# Online Hunter Safety Class



## Riva (Aug 10, 2006)

My son who attends college in Chicago called today and asked if he could invite some of his pals from school up to my hunting camp during this year's firearm season. My response was yes however; I stated that if they hunt they will have to have either the applicable MI hunting license or, an non-resident license as applicable. And, if they have never completed a hunter education course, that the State would require each have satisfactorily complete that before they could purchase any license. 

As far as my son is concerned, he completed the course 10 years ago and has hunted with me scores of times. However, a few guys have never hunted before and obviously, must complete the hunter-ed course before they can purchase a license. 

Insofar as all are attending school full-time, attending a hunter education course either in Chicago or Michigan between now and November 14 will be difficult. I have two questions:

1. Is a hunter education course taken in Illinois accepted for obtaining a hunting license in Michigan? In other words, reciprocal.

2. I notice that there is an on-line hunter education course that appears to be endorsed by the Michigan DNR. http://www.hunter-ed.com/mi/index.htm
Is this the same as taking a "live" hunter-ed course and, after completed satisfactorily, entitle the person to purchase a MI hunting license.

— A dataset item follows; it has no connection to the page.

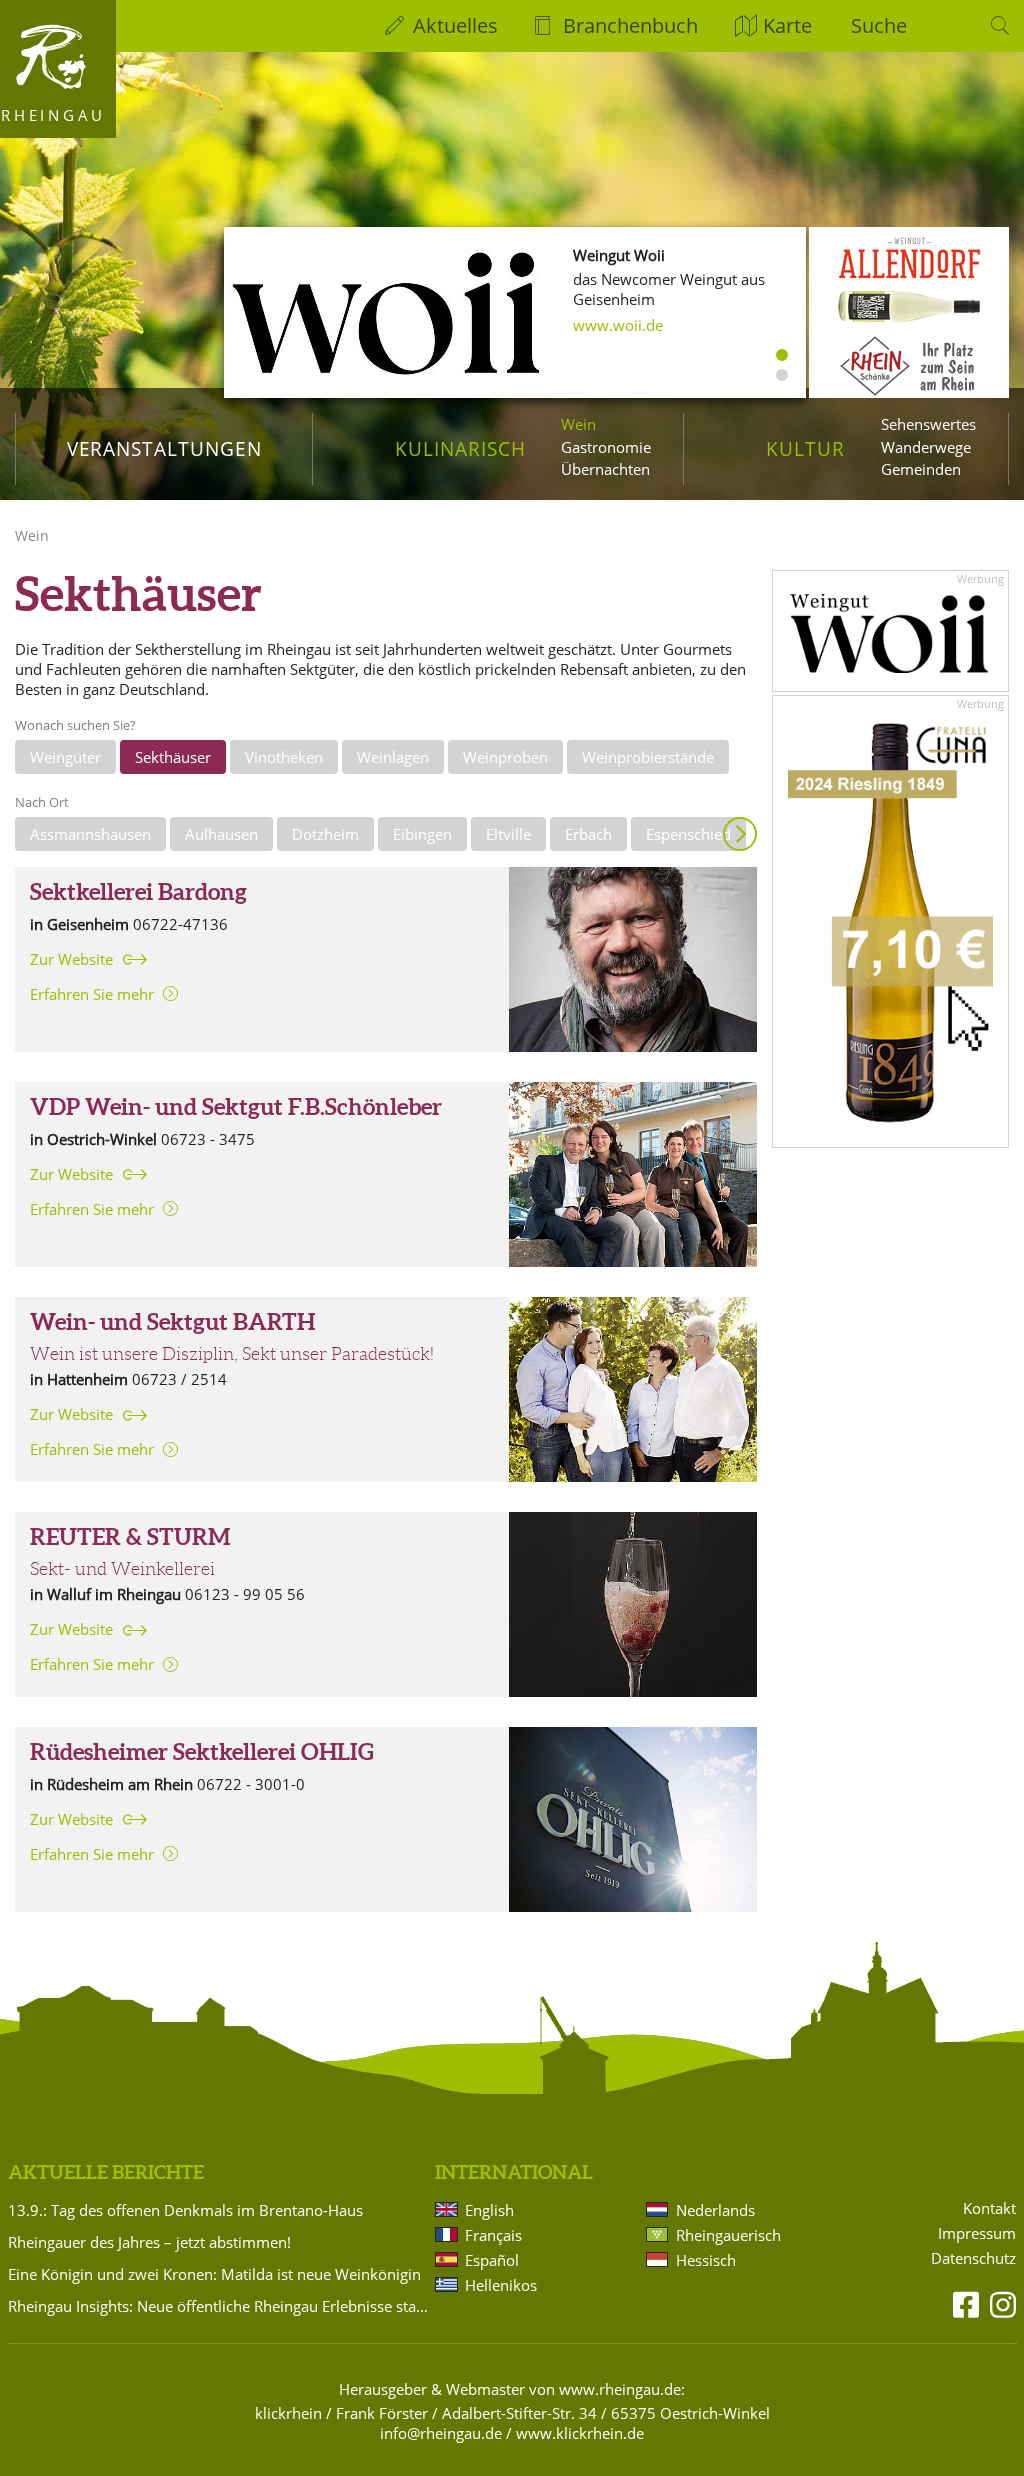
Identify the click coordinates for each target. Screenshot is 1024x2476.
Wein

If not, what does the course do and/or what other steps must one take in order to obtain the hunter education requirements?

BTW--just so you know, if any of these guys have never hunter before, you can rest assured that they will be hunting along side myself or one of our older members throughout their visit--just as if they were 12 years old. For their own safety and MINE!

Thanks.


----------



## wild bill (Apr 20, 2001)

yes there is an online course but they must also complete a field day course and must register for it before taking the online course.


----------



## bigcountrysg (Oct 9, 2006)

Yes if they complete the Illinois course that would be acceptable. As for the online course the above is correct. They have to register then take the online course then they have to take the written test and field applicable test in person.


----------



## Lindsey (Jan 22, 2000)

There is another option.
The new hunters can also purchase an apprentice hunting license and hunt without hunter safety training if they are accompanied by an adult. It sounds like you and your group plan to mentor the new hunters closely so this should work out okay.
http://www.michigan.gov/dnr/0,1607,7-153-10363_14518_14520-32236--,00.html#Apprentice

"Apprentice Hunting License 
A person who does not have a hunter safety certificate may purchase an apprentice hunting license. To purchase this license you must have, in your own name, a valid Michigan Driver License, state of Michigan ID card or DNR Sportcard. An apprentice hunter may purchase this license for two license years before he or she must successfully complete a hunter safety course. The apprentice hunting license is available to residents and nonresidents.

Apprentice hunters under age 17, when afield, must be accompanied by a parent, guardian or someone 21 or older designated by their parent or guardian. This individual must possess a valid, regular hunting license to hunt the same game as the apprentice hunter. "Accompanied by" requires the adult to be able to come to the immediate aid of the apprentice and stay within a distance from the apprentice that permits uninterrupted, unaided visual and verbal contact. Apprentice hunters 17 and older, when afield, must be accompanied by someone 21 or older, who possesses a valid, regular hunting license to hunt the same game as the apprentice hunter. 

A person may accompany no more than two apprentice hunters while hunting. "


----------



## sourdough44 (Mar 2, 2008)

We have an 'online' HS course offered at times here in WI. It is less common than the several eve & Sat class option. The online course fills up fast & one instructor told me he likes it more for the older student that can't get to the several day/eve courses. Our online course ends with a class & test. 

My son took the regular HS class this summer. If they don't get the required certificates maybe one or 2 could still participate in some way short of hunting? In a way that would't spoil it for the hunters? That apprentice deal sounds like a possibly option. I just talked to our instructor from this summer about some stuff & he said he had to turn 15+ students away from his current class because of the Fall rush.


----------



## Riva (Aug 10, 2006)

Lindsey said:


> There is another option.
> The new hunters can also purchase an apprentice hunting license and hunt without hunter safety training if they are accompanied by an adult. It sounds like you and your group plan to mentor the new hunters closely so this should work out okay.
> http://www.michigan.gov/dnr/0,1607,7-153-10363_14518_14520-32236--,00.html#Apprentice
> 
> ...


This is the answer! Thanks!


----------



## Riva (Aug 10, 2006)

I looked in the hunting guide and could not locate the fee for an apprentice license". Anybody know the cost? 

In the case of my son's out-of -state friends, would they stiill have to purchase an out-of-state firearm deer license as well?

Thanks.

R


----------



## Radar420 (Oct 7, 2004)

"Note: Apprentice hunting licenses cost the same as the corresponding regular hunting license shown below. Check with your license agent."

http://www.michigan.gov/dnr/0,1607,7-153-10363_14518-173829--,00.html

(the note is at the top of the table)


----------



## Riva (Aug 10, 2006)

Radar420 said:


> "Note: Apprentice hunting licenses cost the same as the corresponding regular hunting license shown below. Check with your license agent."
> 
> http://www.michigan.gov/dnr/0,1607,7-153-10363_14518-173829--,00.html
> 
> (the note is at the top of the table)


Any bigger and it would've bit me!

Thanks.


----------